## EXTRACTED ENTRIES
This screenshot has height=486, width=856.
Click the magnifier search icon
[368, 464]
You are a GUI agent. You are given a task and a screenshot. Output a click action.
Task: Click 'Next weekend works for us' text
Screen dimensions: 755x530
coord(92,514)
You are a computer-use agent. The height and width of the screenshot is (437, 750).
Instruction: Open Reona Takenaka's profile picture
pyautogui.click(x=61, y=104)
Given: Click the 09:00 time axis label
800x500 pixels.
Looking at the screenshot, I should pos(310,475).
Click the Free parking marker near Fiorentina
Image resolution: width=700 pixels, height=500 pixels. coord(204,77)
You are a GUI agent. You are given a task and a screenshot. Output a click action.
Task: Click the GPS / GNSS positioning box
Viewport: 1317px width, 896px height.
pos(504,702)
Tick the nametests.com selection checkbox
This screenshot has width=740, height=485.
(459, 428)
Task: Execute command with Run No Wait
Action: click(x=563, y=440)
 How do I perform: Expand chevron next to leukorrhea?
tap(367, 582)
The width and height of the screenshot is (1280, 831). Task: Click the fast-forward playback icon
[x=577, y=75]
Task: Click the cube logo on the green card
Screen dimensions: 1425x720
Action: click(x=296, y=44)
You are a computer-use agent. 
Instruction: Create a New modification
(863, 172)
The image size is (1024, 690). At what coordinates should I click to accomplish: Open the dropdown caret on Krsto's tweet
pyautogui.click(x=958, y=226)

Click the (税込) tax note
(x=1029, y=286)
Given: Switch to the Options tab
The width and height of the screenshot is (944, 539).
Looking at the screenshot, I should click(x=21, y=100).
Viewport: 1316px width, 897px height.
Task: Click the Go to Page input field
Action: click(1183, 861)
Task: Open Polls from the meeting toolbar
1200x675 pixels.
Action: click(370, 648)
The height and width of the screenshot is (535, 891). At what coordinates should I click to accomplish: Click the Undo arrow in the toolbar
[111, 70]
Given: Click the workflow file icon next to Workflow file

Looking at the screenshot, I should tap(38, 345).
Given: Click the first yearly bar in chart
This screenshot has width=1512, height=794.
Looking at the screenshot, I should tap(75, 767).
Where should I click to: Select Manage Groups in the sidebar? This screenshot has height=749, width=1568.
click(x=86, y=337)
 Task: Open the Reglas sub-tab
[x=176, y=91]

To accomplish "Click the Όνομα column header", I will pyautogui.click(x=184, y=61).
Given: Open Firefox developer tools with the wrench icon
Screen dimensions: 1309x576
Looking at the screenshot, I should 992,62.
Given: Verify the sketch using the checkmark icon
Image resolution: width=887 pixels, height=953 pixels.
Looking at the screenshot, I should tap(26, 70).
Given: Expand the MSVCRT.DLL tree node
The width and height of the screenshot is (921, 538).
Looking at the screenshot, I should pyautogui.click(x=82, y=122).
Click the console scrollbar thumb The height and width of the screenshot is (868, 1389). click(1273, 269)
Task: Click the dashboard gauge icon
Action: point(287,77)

## HOW TO COMPLETE THIS TASK
Word for word, write out all the lines shown above.

## RESPONSE BOX
This screenshot has height=486, width=856.
Click the magnifier search icon
[368, 464]
You are a GUI agent. You are given a task and a screenshot. Output a click action.
Task: Click 'Next weekend works for us' text
Screen dimensions: 755x530
coord(92,514)
You are a computer-use agent. The height and width of the screenshot is (437, 750).
Instruction: Open Reona Takenaka's profile picture
pyautogui.click(x=61, y=104)
Given: Click the 09:00 time axis label
800x500 pixels.
Looking at the screenshot, I should pos(310,475).
Click the Free parking marker near Fiorentina
Image resolution: width=700 pixels, height=500 pixels. coord(204,77)
You are a GUI agent. You are given a task and a screenshot. Output a click action.
Task: Click the GPS / GNSS positioning box
Viewport: 1317px width, 896px height.
pos(504,702)
Tick the nametests.com selection checkbox
This screenshot has width=740, height=485.
(459, 428)
Task: Execute command with Run No Wait
Action: click(x=563, y=440)
 How do I perform: Expand chevron next to leukorrhea?
tap(367, 582)
The width and height of the screenshot is (1280, 831). Task: Click the fast-forward playback icon
[x=577, y=75]
Task: Click the cube logo on the green card
Screen dimensions: 1425x720
Action: click(x=296, y=44)
You are a computer-use agent. 
Instruction: Create a New modification
(863, 172)
The image size is (1024, 690). At what coordinates should I click to accomplish: Open the dropdown caret on Krsto's tweet
pyautogui.click(x=958, y=226)

Click the (税込) tax note
(x=1029, y=286)
Given: Switch to the Options tab
The width and height of the screenshot is (944, 539).
Looking at the screenshot, I should click(x=21, y=100).
Viewport: 1316px width, 897px height.
Task: Click the Go to Page input field
Action: click(1183, 861)
Task: Open Polls from the meeting toolbar
1200x675 pixels.
Action: click(370, 648)
The height and width of the screenshot is (535, 891). At what coordinates should I click to accomplish: Click the Undo arrow in the toolbar
[111, 70]
Given: Click the workflow file icon next to Workflow file

Looking at the screenshot, I should tap(38, 345).
Given: Click the first yearly bar in chart
This screenshot has width=1512, height=794.
Looking at the screenshot, I should tap(75, 767).
Where should I click to: Select Manage Groups in the sidebar? This screenshot has height=749, width=1568.
click(x=86, y=337)
 Task: Open the Reglas sub-tab
[x=176, y=91]

To accomplish "Click the Όνομα column header", I will pyautogui.click(x=184, y=61).
Given: Open Firefox developer tools with the wrench icon
Screen dimensions: 1309x576
Looking at the screenshot, I should 992,62.
Given: Verify the sketch using the checkmark icon
Image resolution: width=887 pixels, height=953 pixels.
Looking at the screenshot, I should tap(26, 70).
Given: Expand the MSVCRT.DLL tree node
The width and height of the screenshot is (921, 538).
Looking at the screenshot, I should pyautogui.click(x=82, y=122).
Click the console scrollbar thumb The height and width of the screenshot is (868, 1389). click(1273, 269)
Task: Click the dashboard gauge icon
Action: point(287,77)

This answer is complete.